A chaque pleine lune, le groupe de jeunes affronte un boss issu d’un arcane majeur du tarot. Une fois les douze boss vaincus, le groupe comprend que c’est la mort elle-même qui s’apprête à détruire le monde, et que toute tentative de lui échapper serait forcément vaine. Le groupe l’affrontera néanmoins, et le héros ira se sacrifier, sa propre mort sauvant la vie de tous les autres. Une métaphore christique on ne peut plus limpide. Naturellement, la mort n’est pas vaincue mais scellée, et notre héros survit.
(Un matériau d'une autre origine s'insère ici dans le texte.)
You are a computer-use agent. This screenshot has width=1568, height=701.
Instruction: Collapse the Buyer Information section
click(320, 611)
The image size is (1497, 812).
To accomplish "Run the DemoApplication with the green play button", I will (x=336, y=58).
On peut voir ce déroulement à au moins deux niveaux de métaphores. Comme nous le disions dans l’article sur Dragon Ball, la mort ne peut pas être représentée, cernée par des mots. Les humains la transfigurent par des idéologies, théistes (religion) ou autres. Persona 3 ferait donc ici partie de ses tentatives de symbolisation de la mort, le récit étant une allégorie de l’inéluctabilité de cette dernière et son acceptation, ou pas.
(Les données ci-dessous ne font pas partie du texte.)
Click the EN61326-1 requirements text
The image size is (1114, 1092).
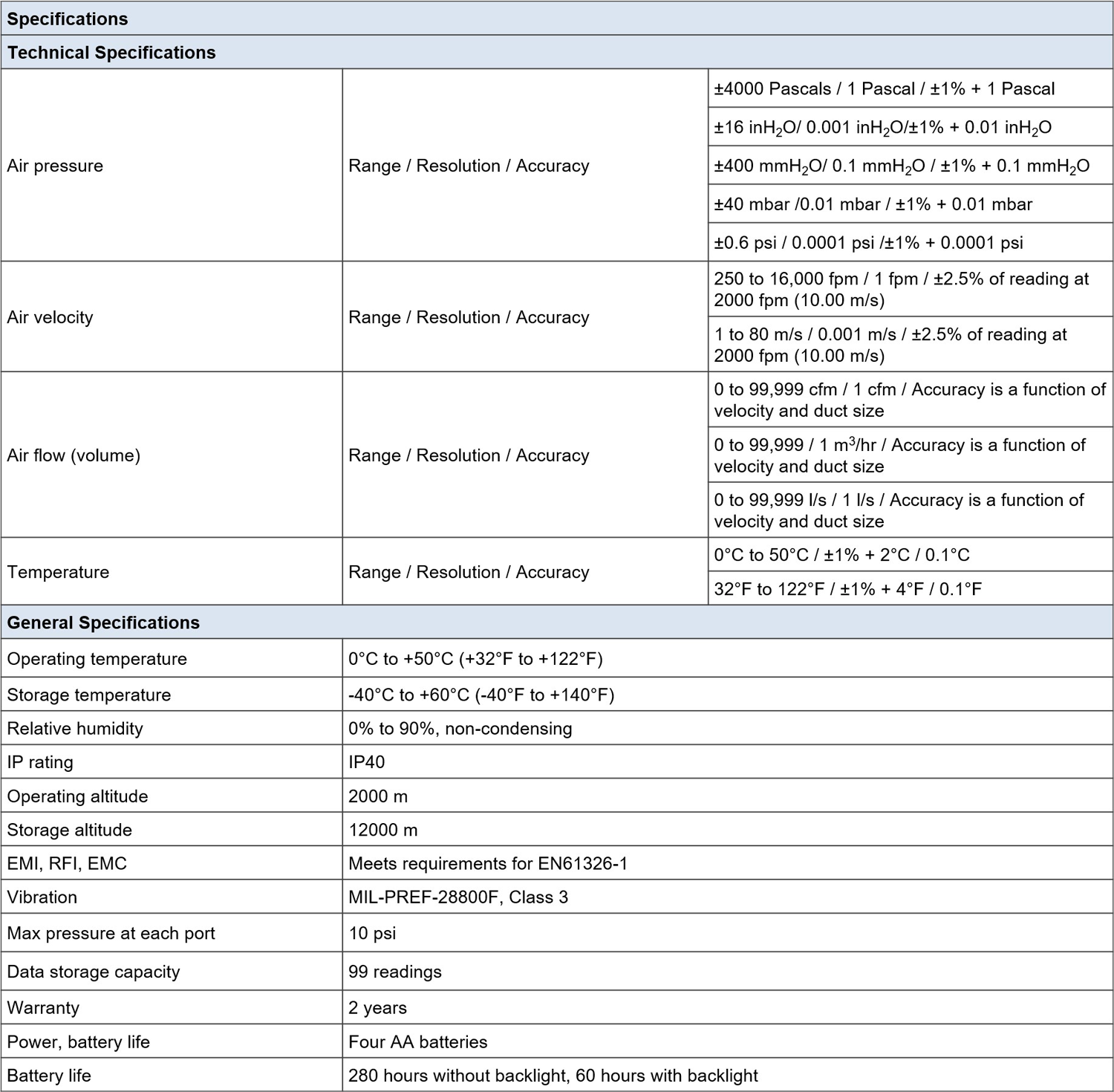pos(488,863)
Un autre niveau de métaphore est celui du rapport de l’adolescent flirtant avec les limites pour se cogner au Réel de notre mortalité, afin d’accéder au stade d’adulte qui refoulera temporairement cette fatalité.

Et lien social diurne

Quand ils ne ferraillent pas dans les allées du Tartare, nos héros sont pris dans le lien social, puisque le concept même de Persona s’applique aux relations sociales. Ainsi, la partie diurne du jeu ressemble un peu à un jeu de drague « dating sim » où, après les cours, notre héros se lie d’amitié ou d’amour avec les différents personnages rencontrés dans l’aventure. Naturellement, les personae possédés par chacun jouent un rôle dans les interactions, les « masques sociaux » compatibles favorisent de meilleures relations, et améliorent les caractéristiques de la personae invocable.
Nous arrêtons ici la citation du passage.